Eiserman is fascinated by how people learn through engagement with art and with each. This has resulted in teaching and research about community based art and collaborative practice for 30 years. The importance of making together, learning together, and understanding together have been the driving force of her research and her teaching practice. This has resulted in two bodies of work:

First, Eiserman has been exploring the nature of learning through art. Her work is inspired by the pedagogy of the early childhood educators in Reggio Emilia. This practice understands we humans are equipped with problem solving and inquiry skills appropriate to our life stage and our contexts. Her practice is also based on a constructivist, learner-centred, negotiated, generative approach that requires that teacher and student collaborate in the co-creation of knowledge. Learning what this means, and how best to support learning through art, has been the work of my students and myself in the university classroom and within early childhood, elementary and community settings in Calgary, Alberta.

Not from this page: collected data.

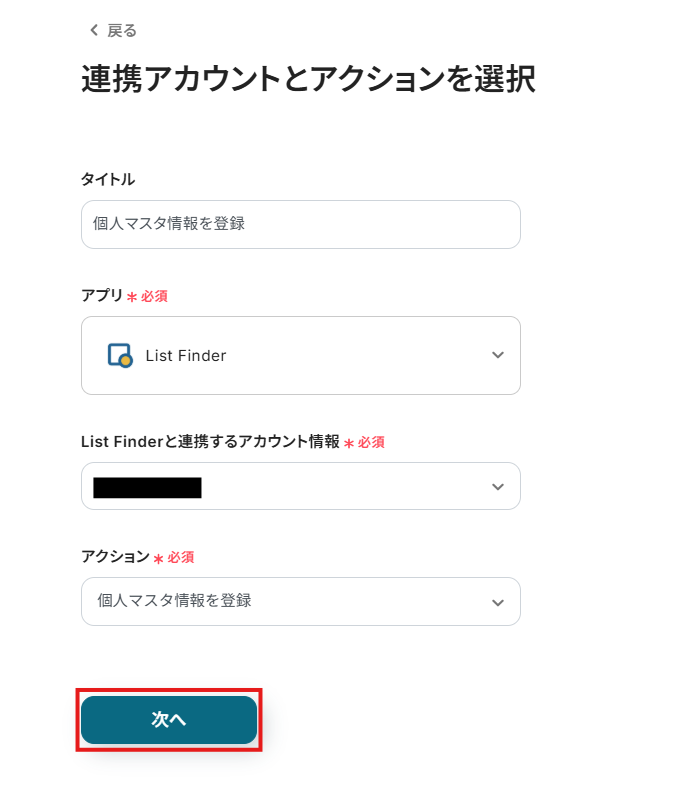Viewport: 674px width, 794px height.
Task: Click the アクション field label
Action: tap(115, 557)
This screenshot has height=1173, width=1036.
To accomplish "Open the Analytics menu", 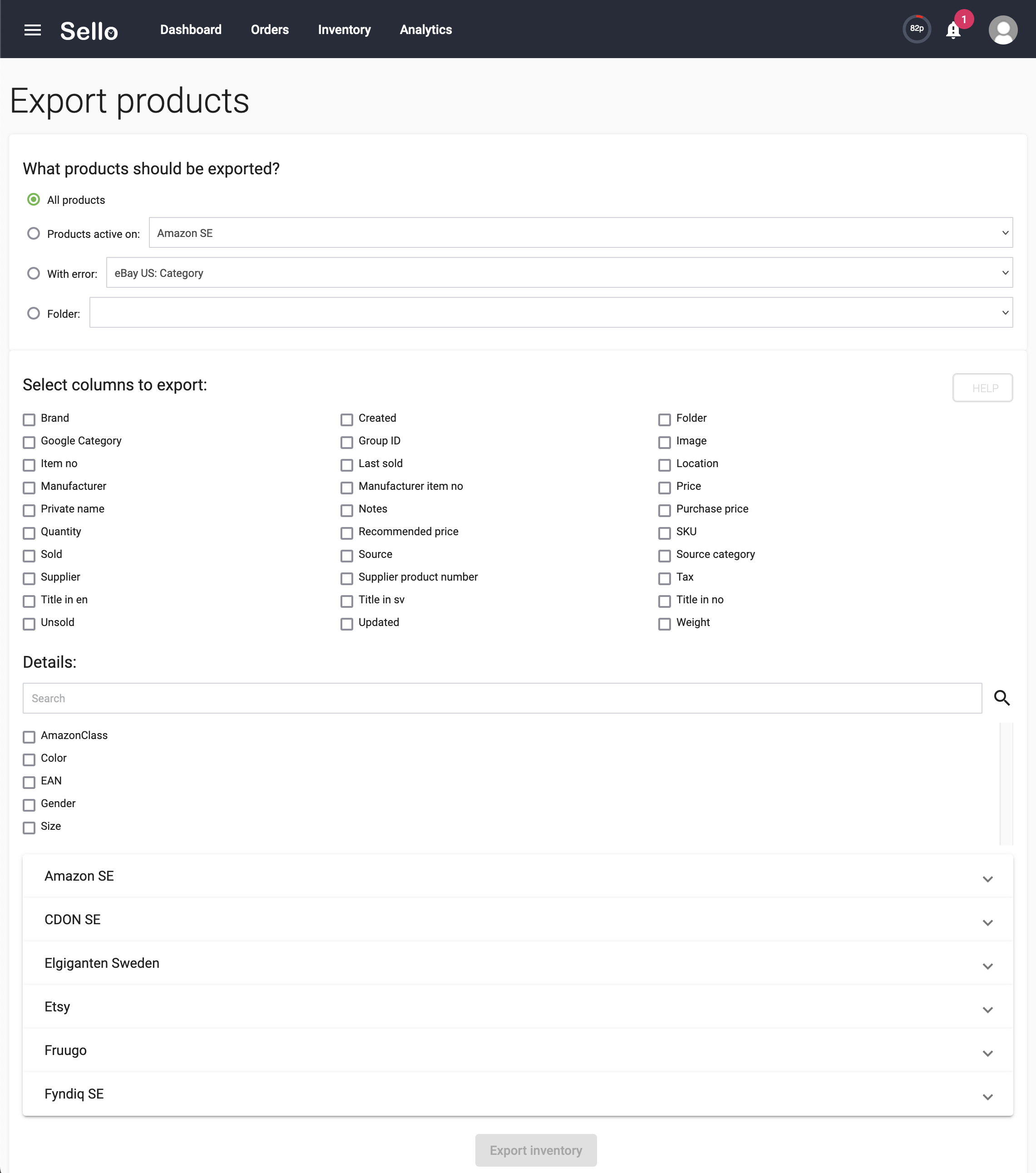I will click(426, 30).
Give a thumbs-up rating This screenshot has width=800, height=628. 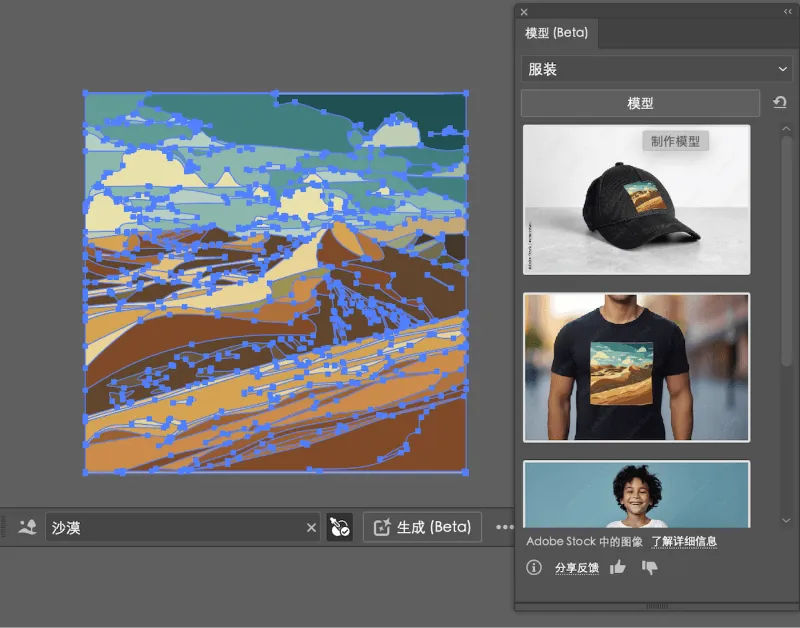coord(618,567)
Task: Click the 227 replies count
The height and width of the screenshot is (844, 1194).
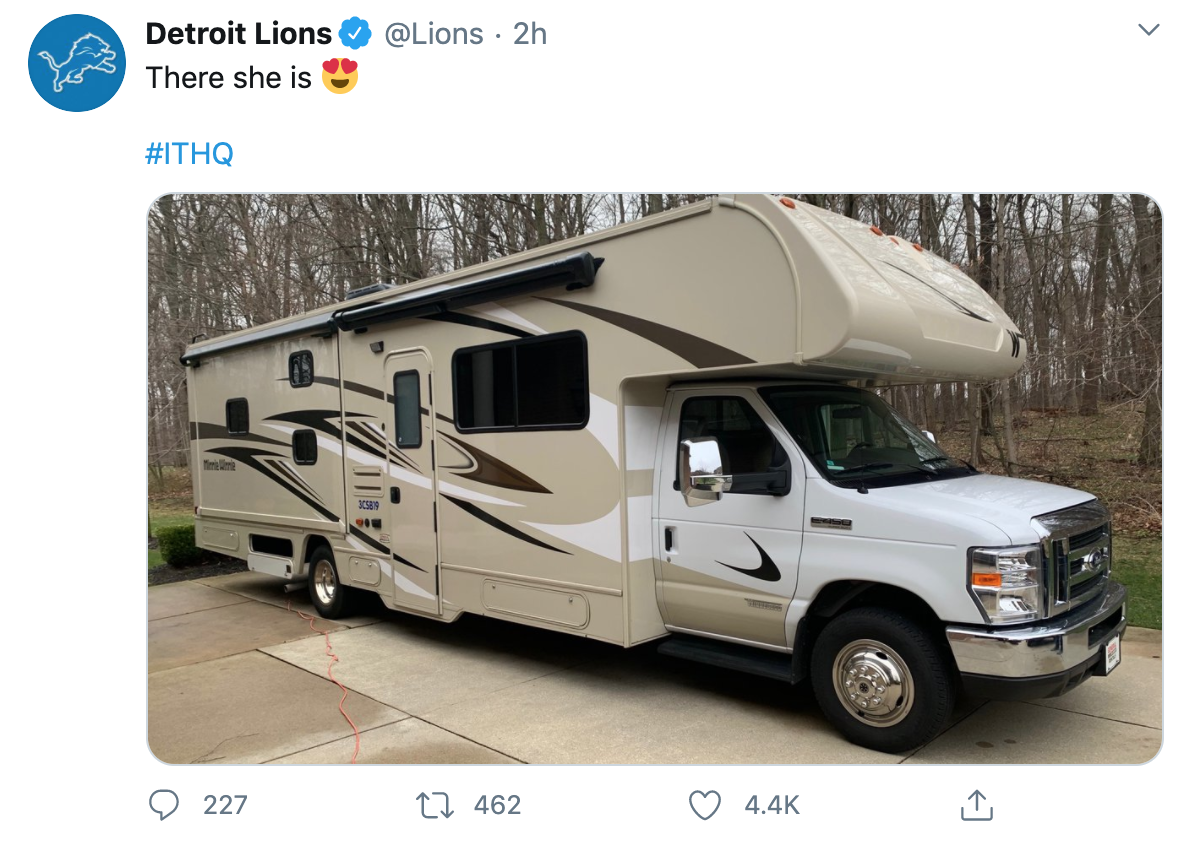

A second area of interest is cultural diversity in art and art education. This definition includes issues with ethnicity and identity in art/art education as transdisciplinary approaches. Work in this area has included: research into the nature of the contribution of Canadian artists of Chinese descent to Canadian art; the interrelationship between the fine arts and sciences, especially within digital technologies; contemporary Jewish art and community based Jewish art in North America. Most recently, this work has embraced both aspects of cultural diversity in an exploration of the ways in which contemporary art and its institutions can contribute to community development.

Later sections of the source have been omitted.